_What you should do_:
Name every person identified by name in the text below about the clerical union's wage dispute with the university.

_Document section_:
┌──
The university invited CUE to the event and union locals filled tables with informational literature and discussed their goals with employees who stopped by to talk to them. 

Brad Hayward, spokesman for the UC in Oakland, said the system offered to provide CUE with the same increase as it provided in the state budget for other UC employees: a 2 percent cost of living adjustment plus a 1.5 percent pool for merit increases. 

According to Claudette Begin, president of the local chapter of CUE, the wages for clerical workers at Cal are 21 percent below market rates. She says she lives in Union City because she can’t afford to live in Berkeley. 

Wearing a blue T-shirt that asked, “Fridays, I work for free. Why?” Begin said top level administrators received raises of up to 30 percent last October, a sticking point with CUE leadership, 

“We have seen job descriptions increase and salaries decrease,” said Begin. 

Nick Slater, CUE chief steward, said the increase the administrators received reflected the university’s understanding “that you have to pay top rates to get top people. We accept that rationale, but it applies across the board.” 

The union seeks a 6 percent retroactive increase from 1999 to 2000 and 5 percent from 2000 to 2001. 

In answer to the Staff Appreciation Day that brought out a large number of employees and others to eat and drink for two hours on a sweltering afternoon, some CUE members embarked on hunger strikes. 

“I’ve been here for 18 years and we can’t live on what we make,” said Jane Fehlberg, an administrative assistant who’s going on a hunger strike “for as long as I have to.” 

She said the idea of holding hunger strikes was “overwhelmingly” accepted among membership, some of whom plan to fast in 24- and 48-hour stints. 

Fernando Brito, a library employee, said he’s going to take part in the hunger strike, because “it’s one thing I can do to let them know that we’ll take action.” 

“We live in one of the most expensive areas of the country, unemployment is very low, and our UC job offerings attract very few, if any, qualified applicants,” Brito said. 

Fehlberg also said the clerical shortage has reached “crisis” proportions. 

John Kelly, president of Local 1 of the University Professional and Technical Employees, CWA, said his department has had difficulties hiring qualified technical help. 

He said he just hired a senior electronics technician, but it took him six months to find someone for that job. He said the new hire builds computer networks and troubleshoots and possesses high qualifications. 

She took a cut in pay of about 30 to 40 percent to come to Cal, he said. She has no dependents and Kelly said she views the position as a terrific learning opportunity, and of course, there are medical benefits and free classes. 

When asked about the mystique and ambience of working in the groves of the academy, he responded that if the school were to run a monastery and call it “the order of the University of Berkeley, we have nothing to discuss.” 

“But this is a real world institution, we have to pay rent and buy groceries,” Kelly said. 

The union also works on the legislative front, because the university’s argument, he said, is that it can only give out what it receives from Sacramento. 

Hayward said the university offered to CUE to provide this year’s wage increase to clerical employees while contract negotiations continue. 

He said this is unusual because the wage increase is usually part of the entire contract agreement. 

“We offered to go ahead and provide wage increases consistent with funding we received from the state and the union declined and held out for more money,” he said. 

He said the university system management has been supporting efforts in the legislature to provide more money in next year’s state budget for UC staff salaries. 

“There are a number of challenges we face. The strength of the overall economy makes it hard to stay competitive in terms of compensation,” Hayward said. 

Budget cuts in the early 1990s put the system at a disadvantage because the schools went for three years without a cost of living raise, he said. “It takes a significant amount of money to make even minor improvements in wages,” he said.
└──
_Data under study_:
┌──
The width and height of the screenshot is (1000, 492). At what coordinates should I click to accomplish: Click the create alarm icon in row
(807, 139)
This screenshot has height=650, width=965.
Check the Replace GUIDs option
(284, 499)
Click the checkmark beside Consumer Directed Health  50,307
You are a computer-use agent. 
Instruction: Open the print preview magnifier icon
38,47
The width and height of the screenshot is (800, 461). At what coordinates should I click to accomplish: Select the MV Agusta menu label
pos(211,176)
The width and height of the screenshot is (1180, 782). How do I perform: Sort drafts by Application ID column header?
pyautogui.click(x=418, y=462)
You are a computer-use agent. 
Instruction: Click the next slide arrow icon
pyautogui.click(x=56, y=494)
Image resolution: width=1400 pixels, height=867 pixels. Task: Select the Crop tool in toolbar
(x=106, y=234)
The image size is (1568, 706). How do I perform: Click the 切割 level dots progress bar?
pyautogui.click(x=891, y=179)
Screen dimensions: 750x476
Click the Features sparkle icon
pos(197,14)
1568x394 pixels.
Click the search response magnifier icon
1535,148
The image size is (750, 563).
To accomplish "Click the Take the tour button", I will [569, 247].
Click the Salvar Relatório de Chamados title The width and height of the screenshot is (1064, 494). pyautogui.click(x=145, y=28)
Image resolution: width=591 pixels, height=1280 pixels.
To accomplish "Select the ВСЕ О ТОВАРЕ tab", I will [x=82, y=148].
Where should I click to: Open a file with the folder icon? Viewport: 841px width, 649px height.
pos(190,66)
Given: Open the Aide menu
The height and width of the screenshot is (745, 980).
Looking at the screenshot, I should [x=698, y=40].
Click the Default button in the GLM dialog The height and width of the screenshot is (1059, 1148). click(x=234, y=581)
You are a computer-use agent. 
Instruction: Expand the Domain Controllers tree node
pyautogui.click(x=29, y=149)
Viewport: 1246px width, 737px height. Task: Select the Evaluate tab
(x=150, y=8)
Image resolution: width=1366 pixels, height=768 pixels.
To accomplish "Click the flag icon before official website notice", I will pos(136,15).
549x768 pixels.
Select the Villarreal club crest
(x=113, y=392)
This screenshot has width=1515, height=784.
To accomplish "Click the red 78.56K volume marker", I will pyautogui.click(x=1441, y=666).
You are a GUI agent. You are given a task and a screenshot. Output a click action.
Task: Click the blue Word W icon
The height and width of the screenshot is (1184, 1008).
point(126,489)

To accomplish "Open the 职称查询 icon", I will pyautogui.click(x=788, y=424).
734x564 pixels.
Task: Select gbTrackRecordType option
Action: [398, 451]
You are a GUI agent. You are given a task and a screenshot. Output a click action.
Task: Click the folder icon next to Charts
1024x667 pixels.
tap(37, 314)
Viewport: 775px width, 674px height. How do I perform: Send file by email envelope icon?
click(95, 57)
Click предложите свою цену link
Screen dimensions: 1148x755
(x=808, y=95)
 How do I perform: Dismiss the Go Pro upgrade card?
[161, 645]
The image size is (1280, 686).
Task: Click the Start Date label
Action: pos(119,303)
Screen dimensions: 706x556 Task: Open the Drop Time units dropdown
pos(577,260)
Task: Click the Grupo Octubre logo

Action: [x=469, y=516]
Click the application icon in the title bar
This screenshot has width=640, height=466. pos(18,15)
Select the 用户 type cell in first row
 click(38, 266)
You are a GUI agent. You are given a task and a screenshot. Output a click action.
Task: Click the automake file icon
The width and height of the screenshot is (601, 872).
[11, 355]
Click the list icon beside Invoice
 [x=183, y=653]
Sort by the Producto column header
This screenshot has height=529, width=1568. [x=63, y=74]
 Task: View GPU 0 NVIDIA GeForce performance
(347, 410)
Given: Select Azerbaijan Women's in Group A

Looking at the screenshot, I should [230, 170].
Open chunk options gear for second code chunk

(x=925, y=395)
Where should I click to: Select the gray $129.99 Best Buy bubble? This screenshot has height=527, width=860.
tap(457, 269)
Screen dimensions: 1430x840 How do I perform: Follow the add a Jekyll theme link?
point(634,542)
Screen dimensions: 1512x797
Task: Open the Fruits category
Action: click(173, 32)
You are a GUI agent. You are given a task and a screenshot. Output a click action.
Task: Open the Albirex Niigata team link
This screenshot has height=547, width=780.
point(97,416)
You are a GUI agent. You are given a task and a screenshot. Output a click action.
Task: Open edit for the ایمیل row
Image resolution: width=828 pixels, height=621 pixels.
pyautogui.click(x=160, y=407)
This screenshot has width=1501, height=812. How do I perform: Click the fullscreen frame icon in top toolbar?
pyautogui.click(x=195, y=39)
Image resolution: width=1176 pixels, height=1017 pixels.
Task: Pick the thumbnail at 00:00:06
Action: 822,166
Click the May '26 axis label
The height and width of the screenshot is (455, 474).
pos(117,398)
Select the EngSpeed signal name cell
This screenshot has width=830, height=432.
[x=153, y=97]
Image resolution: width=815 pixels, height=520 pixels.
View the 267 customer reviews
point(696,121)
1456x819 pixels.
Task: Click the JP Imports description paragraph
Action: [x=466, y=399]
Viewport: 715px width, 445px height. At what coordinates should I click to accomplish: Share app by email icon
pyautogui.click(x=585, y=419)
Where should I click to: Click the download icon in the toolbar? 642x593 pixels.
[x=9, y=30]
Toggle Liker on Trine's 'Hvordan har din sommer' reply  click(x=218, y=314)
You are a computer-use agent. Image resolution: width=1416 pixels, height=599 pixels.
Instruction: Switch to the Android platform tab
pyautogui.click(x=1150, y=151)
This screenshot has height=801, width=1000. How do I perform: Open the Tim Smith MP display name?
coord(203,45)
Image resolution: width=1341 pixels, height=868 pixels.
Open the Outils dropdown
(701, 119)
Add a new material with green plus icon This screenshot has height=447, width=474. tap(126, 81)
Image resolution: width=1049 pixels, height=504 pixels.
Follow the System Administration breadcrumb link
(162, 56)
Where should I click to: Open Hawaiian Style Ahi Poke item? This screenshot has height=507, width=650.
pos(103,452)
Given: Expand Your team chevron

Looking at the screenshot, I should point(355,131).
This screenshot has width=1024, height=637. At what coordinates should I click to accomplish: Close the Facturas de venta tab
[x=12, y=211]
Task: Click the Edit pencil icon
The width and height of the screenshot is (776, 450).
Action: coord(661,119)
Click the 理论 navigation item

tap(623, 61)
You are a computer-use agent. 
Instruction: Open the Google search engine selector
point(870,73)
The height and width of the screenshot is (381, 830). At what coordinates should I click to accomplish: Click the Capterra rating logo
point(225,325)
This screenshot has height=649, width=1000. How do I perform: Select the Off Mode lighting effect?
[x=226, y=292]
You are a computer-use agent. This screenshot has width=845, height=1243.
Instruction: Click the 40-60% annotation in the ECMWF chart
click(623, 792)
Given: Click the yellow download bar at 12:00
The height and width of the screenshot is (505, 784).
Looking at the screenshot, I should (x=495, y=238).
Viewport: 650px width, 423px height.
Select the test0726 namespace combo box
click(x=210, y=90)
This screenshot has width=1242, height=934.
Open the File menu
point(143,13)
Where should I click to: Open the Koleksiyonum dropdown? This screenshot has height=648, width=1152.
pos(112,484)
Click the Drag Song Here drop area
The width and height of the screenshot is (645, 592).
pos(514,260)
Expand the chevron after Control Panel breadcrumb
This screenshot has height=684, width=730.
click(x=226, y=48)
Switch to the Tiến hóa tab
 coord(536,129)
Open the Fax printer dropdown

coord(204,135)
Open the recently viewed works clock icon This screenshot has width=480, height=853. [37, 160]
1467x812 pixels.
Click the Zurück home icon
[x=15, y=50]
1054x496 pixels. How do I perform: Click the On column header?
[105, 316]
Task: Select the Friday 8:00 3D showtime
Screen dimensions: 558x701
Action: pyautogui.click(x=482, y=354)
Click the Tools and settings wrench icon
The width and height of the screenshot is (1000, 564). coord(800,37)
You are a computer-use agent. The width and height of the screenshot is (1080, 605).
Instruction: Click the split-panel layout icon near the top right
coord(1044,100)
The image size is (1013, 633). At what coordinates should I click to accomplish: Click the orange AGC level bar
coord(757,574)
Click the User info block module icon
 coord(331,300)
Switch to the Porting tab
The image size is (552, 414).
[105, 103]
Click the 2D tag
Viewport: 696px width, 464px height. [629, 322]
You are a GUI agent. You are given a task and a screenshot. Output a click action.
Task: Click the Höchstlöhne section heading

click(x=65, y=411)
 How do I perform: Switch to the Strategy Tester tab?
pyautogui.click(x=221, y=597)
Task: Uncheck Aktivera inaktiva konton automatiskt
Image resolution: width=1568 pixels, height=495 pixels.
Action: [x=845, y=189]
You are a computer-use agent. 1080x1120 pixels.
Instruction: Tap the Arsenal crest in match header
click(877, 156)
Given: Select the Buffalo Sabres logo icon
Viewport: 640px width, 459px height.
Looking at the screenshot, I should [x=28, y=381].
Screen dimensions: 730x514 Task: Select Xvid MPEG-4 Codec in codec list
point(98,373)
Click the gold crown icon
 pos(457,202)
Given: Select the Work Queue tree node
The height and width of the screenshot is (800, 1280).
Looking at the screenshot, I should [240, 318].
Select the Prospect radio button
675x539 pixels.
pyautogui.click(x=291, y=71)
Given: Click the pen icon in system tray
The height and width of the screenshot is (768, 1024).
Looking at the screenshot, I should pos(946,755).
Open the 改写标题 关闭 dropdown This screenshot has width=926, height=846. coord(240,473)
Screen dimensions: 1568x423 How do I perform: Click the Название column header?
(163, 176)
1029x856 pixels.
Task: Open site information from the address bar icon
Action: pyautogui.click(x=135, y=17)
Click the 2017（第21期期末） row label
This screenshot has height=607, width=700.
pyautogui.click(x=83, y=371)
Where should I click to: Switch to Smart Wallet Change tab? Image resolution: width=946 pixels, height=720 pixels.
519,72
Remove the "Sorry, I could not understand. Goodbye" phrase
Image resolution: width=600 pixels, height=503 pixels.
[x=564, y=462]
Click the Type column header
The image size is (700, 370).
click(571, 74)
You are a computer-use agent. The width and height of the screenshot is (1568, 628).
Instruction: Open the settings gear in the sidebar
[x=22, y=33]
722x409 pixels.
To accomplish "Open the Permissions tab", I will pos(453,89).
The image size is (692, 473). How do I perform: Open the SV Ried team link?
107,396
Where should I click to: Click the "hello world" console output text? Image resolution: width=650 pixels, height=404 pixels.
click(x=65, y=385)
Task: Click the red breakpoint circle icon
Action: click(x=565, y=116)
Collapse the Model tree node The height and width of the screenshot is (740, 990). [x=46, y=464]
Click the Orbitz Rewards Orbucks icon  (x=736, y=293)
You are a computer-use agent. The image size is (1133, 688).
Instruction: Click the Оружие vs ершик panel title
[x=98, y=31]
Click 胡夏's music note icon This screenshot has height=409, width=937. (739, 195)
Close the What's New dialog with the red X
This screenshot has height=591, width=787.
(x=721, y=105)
└──
_Exercise response_:
Brad Hayward, Claudette Begin, Nick Slater, Jane Fehlberg, Fernando Brito, John Kelly